What you have to do:
Reproduce the data below, swapping each occurrence of "GUI agent" for "interface agent" and leaving everything else unchanged.

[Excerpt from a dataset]
-=-=-

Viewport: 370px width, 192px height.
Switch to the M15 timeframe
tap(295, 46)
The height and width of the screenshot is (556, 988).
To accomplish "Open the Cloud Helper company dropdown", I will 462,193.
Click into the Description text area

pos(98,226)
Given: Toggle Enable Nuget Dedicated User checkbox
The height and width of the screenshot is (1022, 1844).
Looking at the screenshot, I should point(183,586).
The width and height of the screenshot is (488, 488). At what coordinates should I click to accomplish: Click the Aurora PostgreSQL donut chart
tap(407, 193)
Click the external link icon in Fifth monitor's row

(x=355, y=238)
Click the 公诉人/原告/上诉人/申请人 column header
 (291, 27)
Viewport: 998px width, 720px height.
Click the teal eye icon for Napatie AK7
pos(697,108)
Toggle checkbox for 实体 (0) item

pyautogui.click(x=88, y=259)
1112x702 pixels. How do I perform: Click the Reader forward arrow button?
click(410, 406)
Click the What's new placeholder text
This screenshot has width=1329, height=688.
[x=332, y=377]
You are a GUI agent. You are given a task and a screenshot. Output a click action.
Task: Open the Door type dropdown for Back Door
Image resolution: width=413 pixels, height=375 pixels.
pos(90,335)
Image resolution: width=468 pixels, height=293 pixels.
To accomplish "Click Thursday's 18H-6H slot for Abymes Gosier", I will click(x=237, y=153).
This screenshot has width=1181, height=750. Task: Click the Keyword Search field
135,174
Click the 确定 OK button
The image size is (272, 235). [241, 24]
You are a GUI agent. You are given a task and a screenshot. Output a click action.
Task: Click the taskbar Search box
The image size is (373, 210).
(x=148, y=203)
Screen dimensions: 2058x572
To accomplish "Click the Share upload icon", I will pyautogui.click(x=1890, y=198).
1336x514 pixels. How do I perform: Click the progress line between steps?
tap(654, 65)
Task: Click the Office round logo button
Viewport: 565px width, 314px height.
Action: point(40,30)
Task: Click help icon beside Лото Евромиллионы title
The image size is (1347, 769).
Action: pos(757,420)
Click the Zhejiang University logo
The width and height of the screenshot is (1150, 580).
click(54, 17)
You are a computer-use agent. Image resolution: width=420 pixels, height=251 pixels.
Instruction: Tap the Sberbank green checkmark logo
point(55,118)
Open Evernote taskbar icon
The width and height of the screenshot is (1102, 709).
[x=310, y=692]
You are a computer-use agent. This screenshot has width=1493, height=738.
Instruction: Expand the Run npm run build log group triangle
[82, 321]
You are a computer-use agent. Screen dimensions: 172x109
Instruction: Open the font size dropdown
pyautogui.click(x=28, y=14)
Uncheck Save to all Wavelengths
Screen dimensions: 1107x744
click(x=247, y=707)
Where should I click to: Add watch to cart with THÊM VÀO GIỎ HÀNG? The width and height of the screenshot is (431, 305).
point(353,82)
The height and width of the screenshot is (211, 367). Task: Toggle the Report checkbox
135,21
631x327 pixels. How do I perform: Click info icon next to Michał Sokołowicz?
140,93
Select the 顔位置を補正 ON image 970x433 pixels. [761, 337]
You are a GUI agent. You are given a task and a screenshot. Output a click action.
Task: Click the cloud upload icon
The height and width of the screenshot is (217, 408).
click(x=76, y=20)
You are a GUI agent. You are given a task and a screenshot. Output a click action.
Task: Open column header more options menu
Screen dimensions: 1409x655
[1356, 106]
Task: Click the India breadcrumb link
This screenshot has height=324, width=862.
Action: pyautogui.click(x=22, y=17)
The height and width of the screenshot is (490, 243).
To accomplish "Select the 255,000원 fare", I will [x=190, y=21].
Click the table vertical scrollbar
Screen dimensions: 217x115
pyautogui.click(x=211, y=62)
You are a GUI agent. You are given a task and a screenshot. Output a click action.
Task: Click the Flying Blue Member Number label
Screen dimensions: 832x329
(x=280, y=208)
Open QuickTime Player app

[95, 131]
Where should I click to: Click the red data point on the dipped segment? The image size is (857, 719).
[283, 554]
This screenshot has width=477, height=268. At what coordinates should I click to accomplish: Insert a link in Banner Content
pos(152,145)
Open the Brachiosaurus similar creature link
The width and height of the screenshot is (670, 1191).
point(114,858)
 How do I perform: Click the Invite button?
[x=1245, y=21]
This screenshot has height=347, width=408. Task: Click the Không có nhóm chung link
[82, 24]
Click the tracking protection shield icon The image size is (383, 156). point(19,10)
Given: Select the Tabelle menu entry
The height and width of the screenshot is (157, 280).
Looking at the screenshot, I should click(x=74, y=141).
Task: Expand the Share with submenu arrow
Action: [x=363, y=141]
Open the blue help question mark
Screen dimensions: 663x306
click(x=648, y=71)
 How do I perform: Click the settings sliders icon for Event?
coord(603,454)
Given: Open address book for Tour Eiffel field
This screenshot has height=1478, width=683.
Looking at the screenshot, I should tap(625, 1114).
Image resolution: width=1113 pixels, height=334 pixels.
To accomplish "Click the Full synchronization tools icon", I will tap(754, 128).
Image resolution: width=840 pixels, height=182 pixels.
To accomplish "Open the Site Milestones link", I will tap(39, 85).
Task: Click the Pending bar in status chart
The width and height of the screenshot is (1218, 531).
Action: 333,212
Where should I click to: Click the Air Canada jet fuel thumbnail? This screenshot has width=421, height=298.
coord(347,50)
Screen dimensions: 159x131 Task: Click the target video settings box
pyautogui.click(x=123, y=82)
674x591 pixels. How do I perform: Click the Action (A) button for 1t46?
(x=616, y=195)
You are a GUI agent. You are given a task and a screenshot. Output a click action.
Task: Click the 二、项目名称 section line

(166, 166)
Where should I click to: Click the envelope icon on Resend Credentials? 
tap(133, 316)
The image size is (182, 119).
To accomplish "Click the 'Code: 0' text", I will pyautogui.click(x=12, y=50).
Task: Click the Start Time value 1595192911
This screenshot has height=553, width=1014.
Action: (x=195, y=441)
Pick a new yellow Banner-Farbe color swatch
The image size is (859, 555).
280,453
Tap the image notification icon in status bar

-=-=-

Answer:
Viewport: 370px width, 192px height.
Switch to the M15 timeframe
tap(295, 46)
The height and width of the screenshot is (556, 988).
To accomplish "Open the Cloud Helper company dropdown", I will 462,193.
Click into the Description text area

pos(98,226)
Given: Toggle Enable Nuget Dedicated User checkbox
The height and width of the screenshot is (1022, 1844).
Looking at the screenshot, I should point(183,586).
The width and height of the screenshot is (488, 488). At what coordinates should I click to accomplish: Click the Aurora PostgreSQL donut chart
tap(407, 193)
Click the external link icon in Fifth monitor's row

(x=355, y=238)
Click the 公诉人/原告/上诉人/申请人 column header
 (291, 27)
Viewport: 998px width, 720px height.
Click the teal eye icon for Napatie AK7
pos(697,108)
Toggle checkbox for 实体 (0) item

pyautogui.click(x=88, y=259)
1112x702 pixels. How do I perform: Click the Reader forward arrow button?
click(410, 406)
Click the What's new placeholder text
This screenshot has width=1329, height=688.
[x=332, y=377]
You are a interface agent. You are given a task and a screenshot. Output a click action.
Task: Open the Door type dropdown for Back Door
Image resolution: width=413 pixels, height=375 pixels.
pos(90,335)
Image resolution: width=468 pixels, height=293 pixels.
To accomplish "Click Thursday's 18H-6H slot for Abymes Gosier", I will click(x=237, y=153).
This screenshot has width=1181, height=750. Task: Click the Keyword Search field
135,174
Click the 确定 OK button
The image size is (272, 235). [241, 24]
You are a interface agent. You are given a task and a screenshot. Output a click action.
Task: Click the taskbar Search box
The image size is (373, 210).
(x=148, y=203)
Screen dimensions: 2058x572
To accomplish "Click the Share upload icon", I will pyautogui.click(x=1890, y=198).
1336x514 pixels. How do I perform: Click the progress line between steps?
tap(654, 65)
Task: Click the Office round logo button
Viewport: 565px width, 314px height.
Action: point(40,30)
Task: Click help icon beside Лото Евромиллионы title
The image size is (1347, 769).
Action: pos(757,420)
Click the Zhejiang University logo
The width and height of the screenshot is (1150, 580).
click(54, 17)
You are a computer-use agent. Image resolution: width=420 pixels, height=251 pixels.
Instruction: Tap the Sberbank green checkmark logo
point(55,118)
Open Evernote taskbar icon
The width and height of the screenshot is (1102, 709).
[x=310, y=692]
You are a computer-use agent. This screenshot has width=1493, height=738.
Instruction: Expand the Run npm run build log group triangle
[82, 321]
You are a computer-use agent. Screen dimensions: 172x109
Instruction: Open the font size dropdown
pyautogui.click(x=28, y=14)
Uncheck Save to all Wavelengths
Screen dimensions: 1107x744
click(x=247, y=707)
Where should I click to: Add watch to cart with THÊM VÀO GIỎ HÀNG? The width and height of the screenshot is (431, 305).
point(353,82)
The height and width of the screenshot is (211, 367). Task: Toggle the Report checkbox
135,21
631x327 pixels. How do I perform: Click info icon next to Michał Sokołowicz?
140,93
Select the 顔位置を補正 ON image 970x433 pixels. [761, 337]
You are a interface agent. You are given a task and a screenshot. Output a click action.
Task: Click the cloud upload icon
The height and width of the screenshot is (217, 408).
click(x=76, y=20)
You are a interface agent. You are given a task and a screenshot. Output a click action.
Task: Open column header more options menu
Screen dimensions: 1409x655
[1356, 106]
Task: Click the India breadcrumb link
This screenshot has height=324, width=862.
Action: pyautogui.click(x=22, y=17)
The height and width of the screenshot is (490, 243).
To accomplish "Select the 255,000원 fare", I will [x=190, y=21].
Click the table vertical scrollbar
Screen dimensions: 217x115
pyautogui.click(x=211, y=62)
You are a interface agent. You are given a task and a screenshot. Output a click action.
Task: Click the Flying Blue Member Number label
Screen dimensions: 832x329
(x=280, y=208)
Open QuickTime Player app

[95, 131]
Where should I click to: Click the red data point on the dipped segment? The image size is (857, 719).
[283, 554]
This screenshot has width=477, height=268. At what coordinates should I click to accomplish: Insert a link in Banner Content
pos(152,145)
Open the Brachiosaurus similar creature link
The width and height of the screenshot is (670, 1191).
point(114,858)
 How do I perform: Click the Invite button?
[x=1245, y=21]
This screenshot has height=347, width=408. Task: Click the Không có nhóm chung link
[82, 24]
Click the tracking protection shield icon The image size is (383, 156). point(19,10)
Given: Select the Tabelle menu entry
The height and width of the screenshot is (157, 280).
Looking at the screenshot, I should click(x=74, y=141).
Task: Expand the Share with submenu arrow
Action: [x=363, y=141]
Open the blue help question mark
Screen dimensions: 663x306
click(x=648, y=71)
 How do I perform: Click the settings sliders icon for Event?
coord(603,454)
Given: Open address book for Tour Eiffel field
This screenshot has height=1478, width=683.
Looking at the screenshot, I should tap(625, 1114).
Image resolution: width=1113 pixels, height=334 pixels.
To accomplish "Click the Full synchronization tools icon", I will tap(754, 128).
Image resolution: width=840 pixels, height=182 pixels.
To accomplish "Open the Site Milestones link", I will tap(39, 85).
Task: Click the Pending bar in status chart
The width and height of the screenshot is (1218, 531).
Action: 333,212
Where should I click to: Click the Air Canada jet fuel thumbnail? This screenshot has width=421, height=298.
coord(347,50)
Screen dimensions: 159x131 Task: Click the target video settings box
pyautogui.click(x=123, y=82)
674x591 pixels. How do I perform: Click the Action (A) button for 1t46?
(x=616, y=195)
You are a interface agent. You are given a task and a screenshot. Output a click action.
Task: Click the 二、项目名称 section line

(166, 166)
Where should I click to: Click the envelope icon on Resend Credentials? 
tap(133, 316)
The image size is (182, 119).
To accomplish "Click the 'Code: 0' text", I will pyautogui.click(x=12, y=50).
Task: Click the Start Time value 1595192911
This screenshot has height=553, width=1014.
Action: (x=195, y=441)
Pick a new yellow Banner-Farbe color swatch
The image size is (859, 555).
280,453
Tap the image notification icon in status bar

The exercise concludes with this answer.